In Palestinian-controlled Bethlehem, the dwindling numbers of Arab Christians -- some call it an exodus -- will be on the pope's agenda as, of course, will be the Israeli-Palestinian conflict.
It is an unavoidable subject and Benedict has already said he is coming with messages of peace and justice, but every word he utters about the need for the two-state solution will be minutely scrutinized by Palestinians and the new right-wing Israeli government.
He will also visit a Palestinian refugee camp in the shadow of Israel's much-hated security barrier. It is a high concrete wall here and the symbolism will be too obvious to ignore.

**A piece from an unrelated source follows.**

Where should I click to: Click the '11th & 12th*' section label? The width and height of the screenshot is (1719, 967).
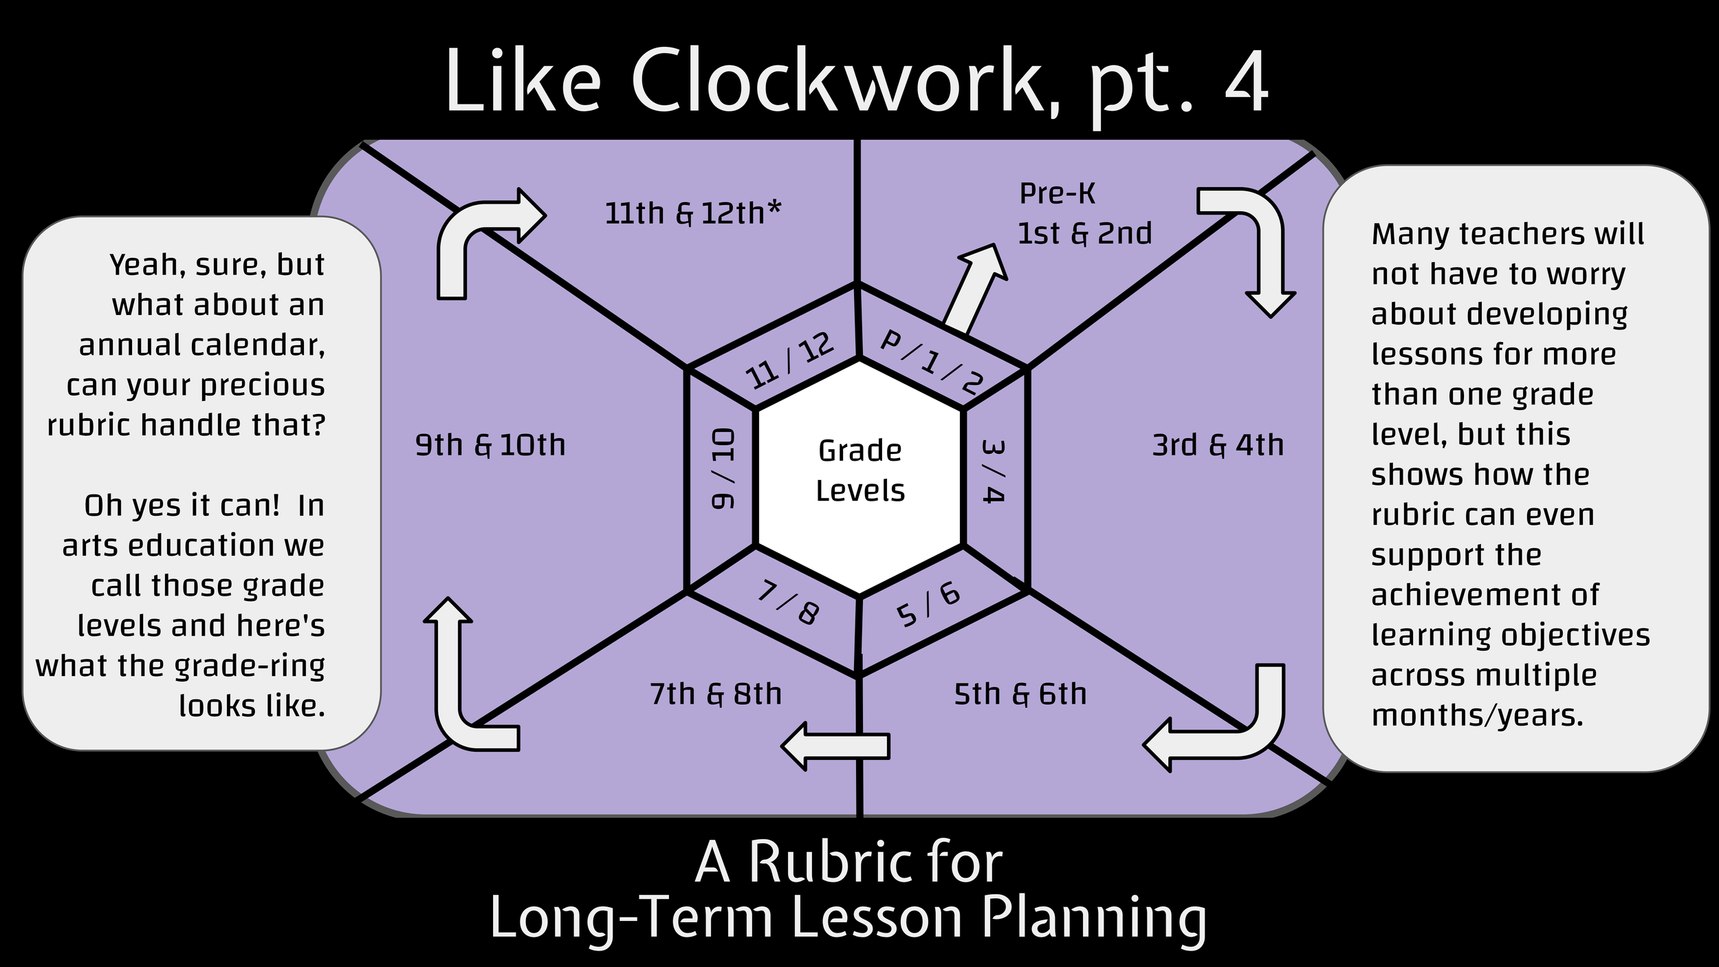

There's no plan to go to Gaza, with memories of the fighting earlier this year and the loss of civilian life still fresh in the mind. Gaza's several thousand strong Christian community is the region's smallest and most vulnerable, occasionally under attack from Islamic extremists. Israel may give out 250 travel permits for Gaza's Christians to attend mass with the pope, but it hasn't happened yet.
There are many challenges facing the 82-year-old pope; this is his first trip to the Holy Land as pope, and almost certainly his last. He doesn't have the rock star qualities of his predecessor John Paul, who was a big hit here in 2000.
This is a minefield of sensitivities and for a pope with a habit of saying the wrong thing, leaving without causing a controversy may be enough of an achievement.